During his five years on the baseball team, Zink, a senior completing his fifth year at Richmond, does not remember any renovations for the team's facilities, he said. He said he recalled two additions, which had been a plasma TV purchased by one of the former coaches and a stereo system purchased by Zink for the locker room.

Members of the baseball team would like locker rooms positioned near Pitt Field and plane tickets to far away games, Zink said. The team drove about nine-and-a-half hours to Jacksonville, Fla., for three games during the weekend of Feb. 22, he said.

The baseball team is not looking to see mass-reconstruction to its facilities, Zink said. Players would like to see moderate changes in small stages, he said, based on a more equal distribution of the athletic department's budget.

Zink's ideal vision of college baseball is playing Friday night games, he said. This is an opportunity that Richmond players don't have because of funding and community members' hesitations with the addition of lights, he said.

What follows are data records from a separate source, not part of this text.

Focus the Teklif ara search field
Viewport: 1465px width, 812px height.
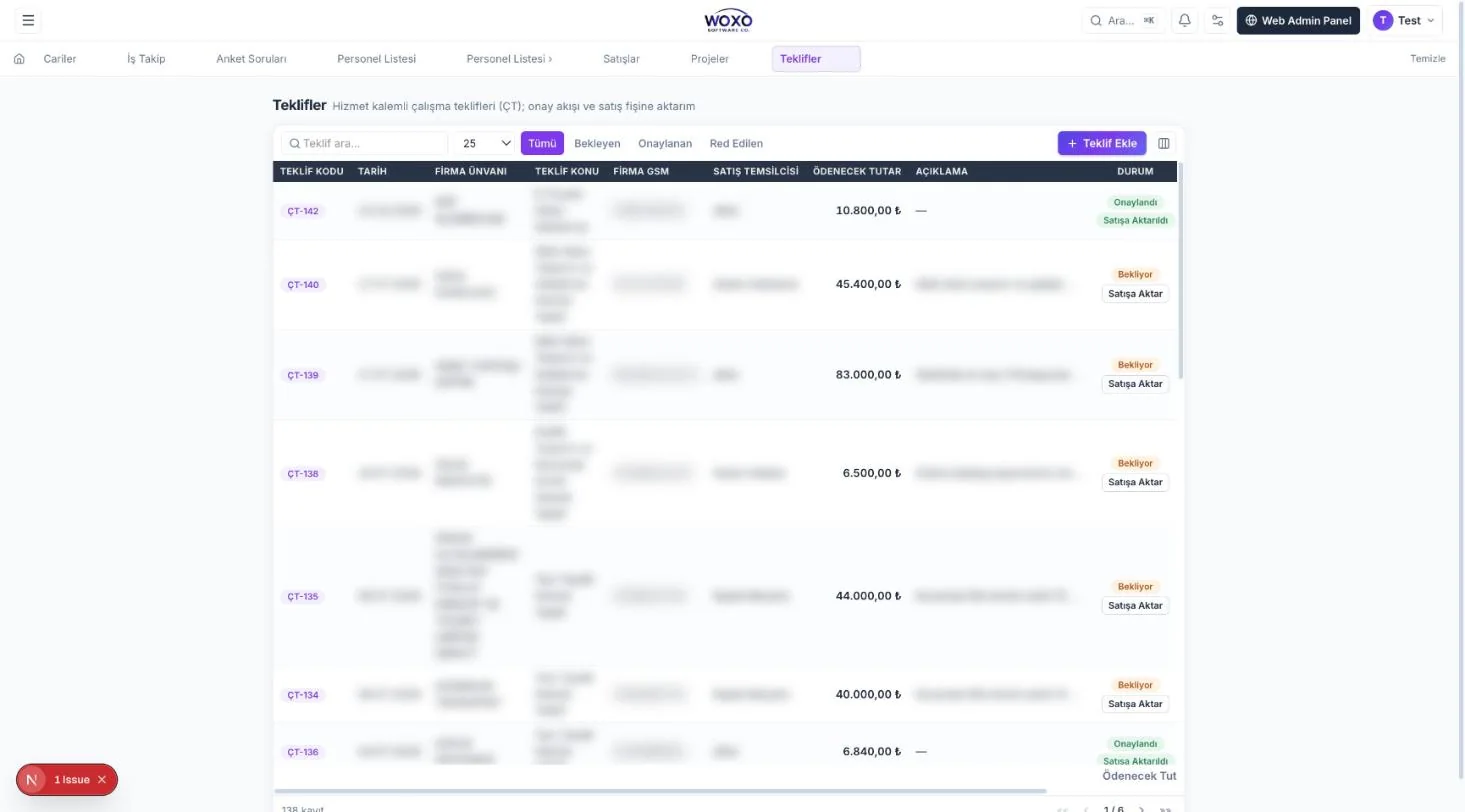[364, 143]
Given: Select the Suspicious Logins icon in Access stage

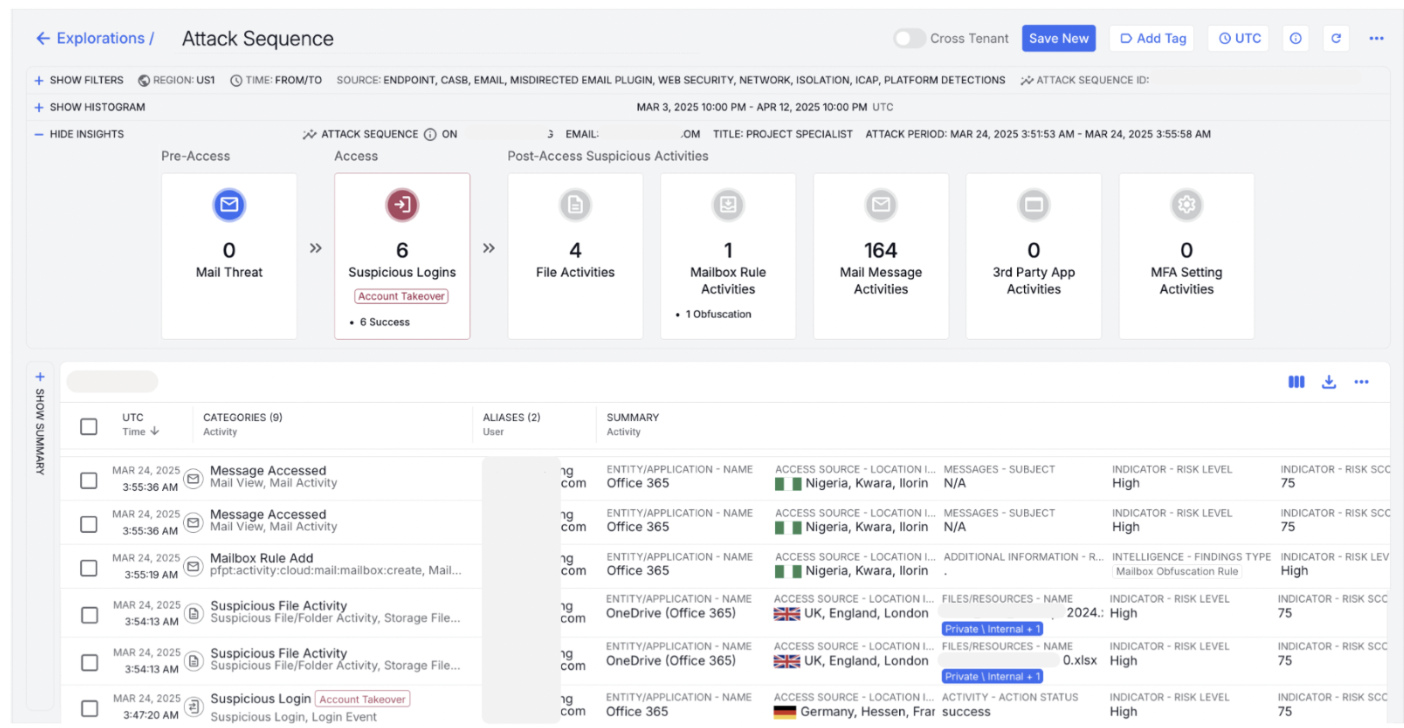Looking at the screenshot, I should [402, 205].
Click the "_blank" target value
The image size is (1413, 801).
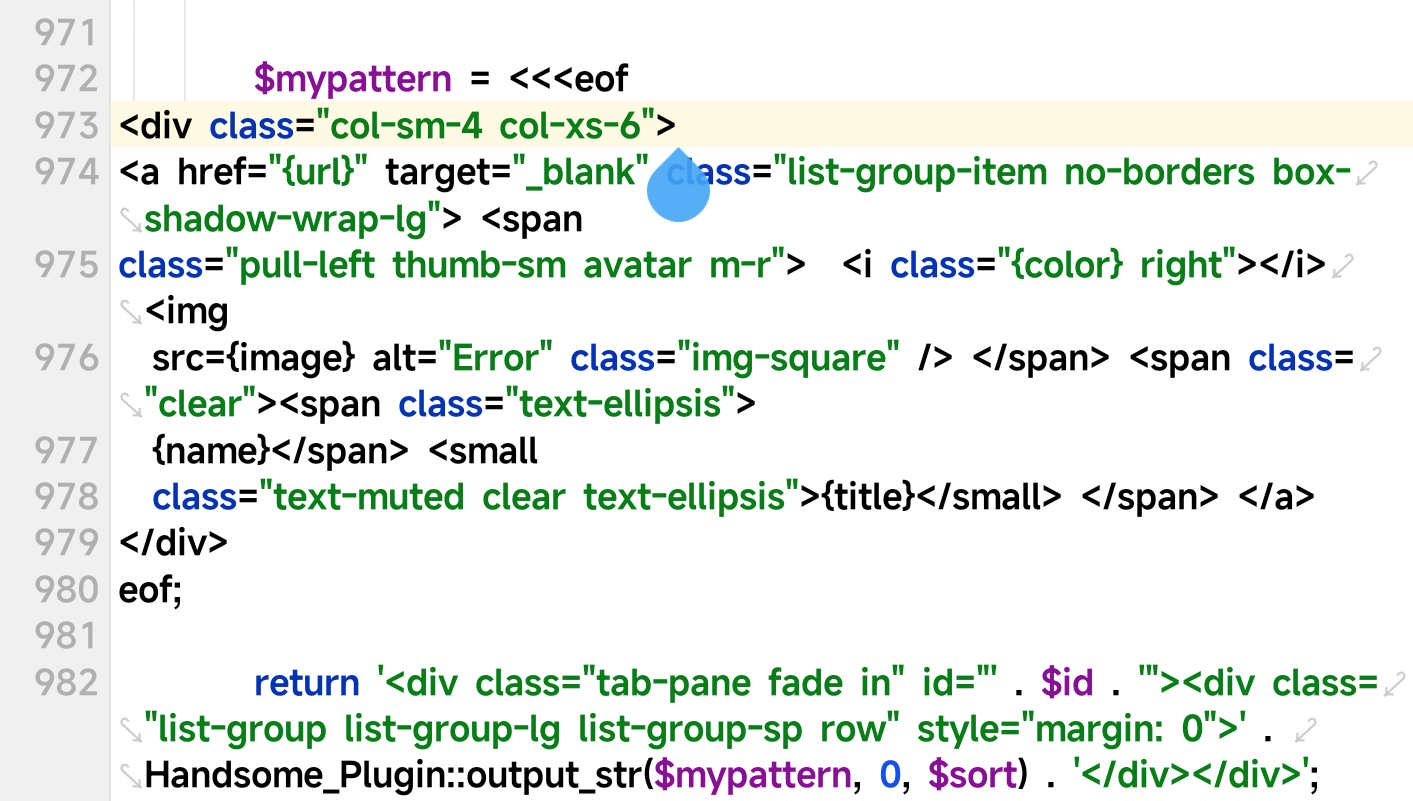(x=582, y=173)
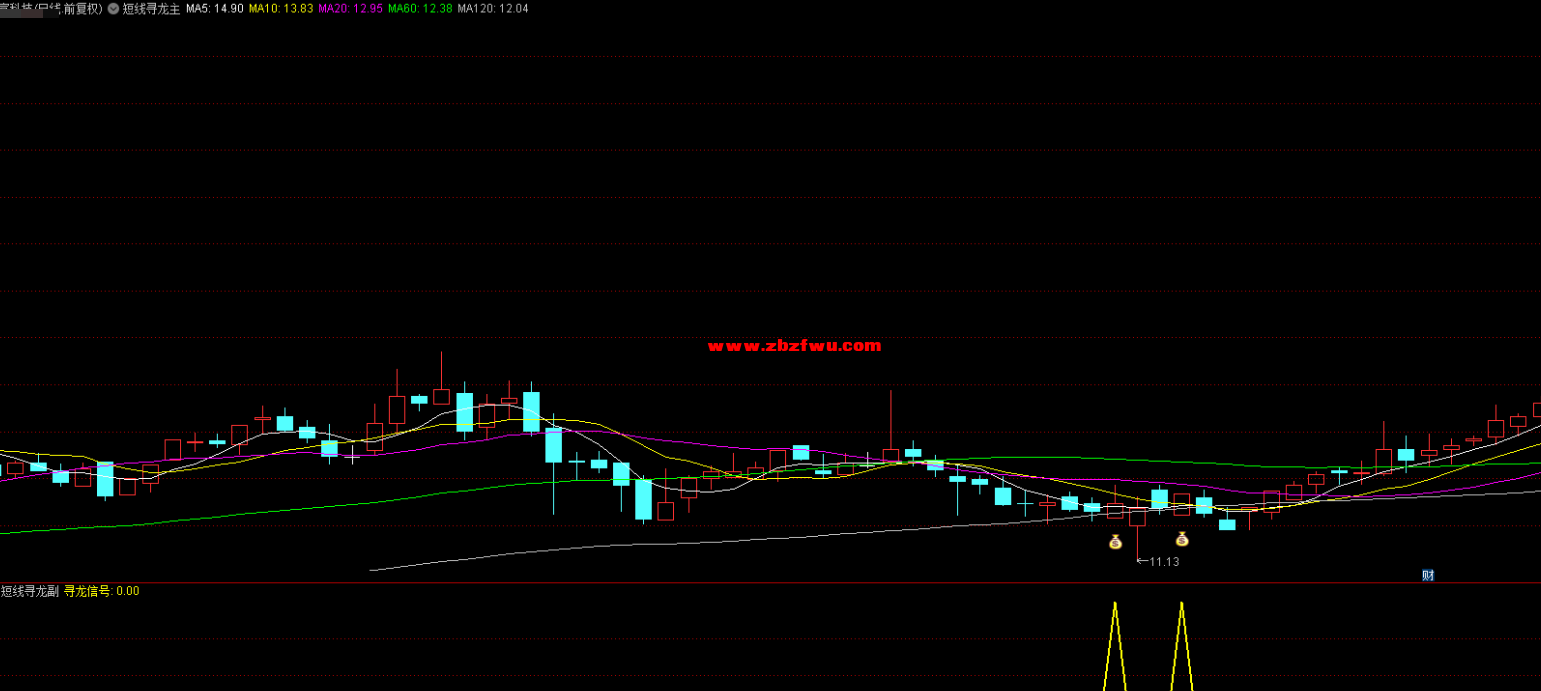
Task: Select the MA5: 14.90 label
Action: pos(215,8)
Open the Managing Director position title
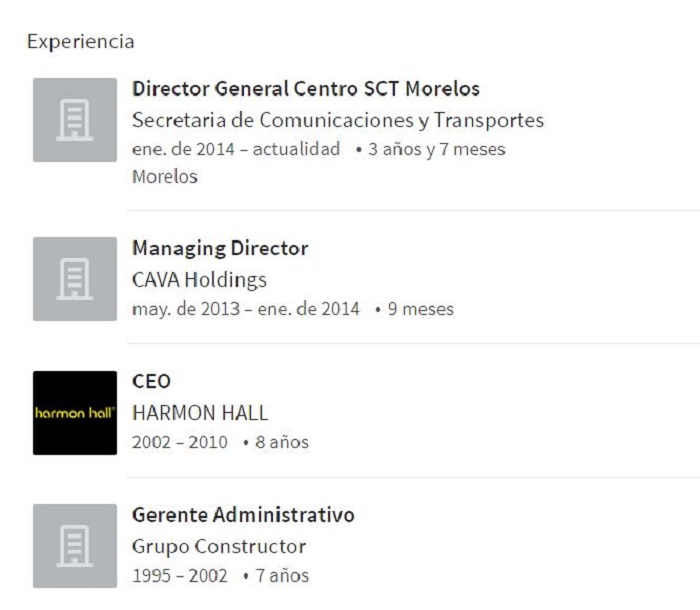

The baseball team would attract more fans if night games were possible, he said. Lights would also allow more flexibility for players to schedule classes, Zink said.

On Tuesdays and Thursdays, about half of the team misses portions of practice, which occurs from 1:30 to 5:30 p.m., Zink said. Many of his teammates can't avoid scheduling class during this time, and lights would allow more flexibility for practice time, he said.

Zink greatly appreciates the scholarship and opportunities that the university and athletic department have provided him with, he said. However, he is reminded daily of the unequal treatment among sports teams.

Athletic Director Keith Gill did not respond to phone calls or emails regarding this story.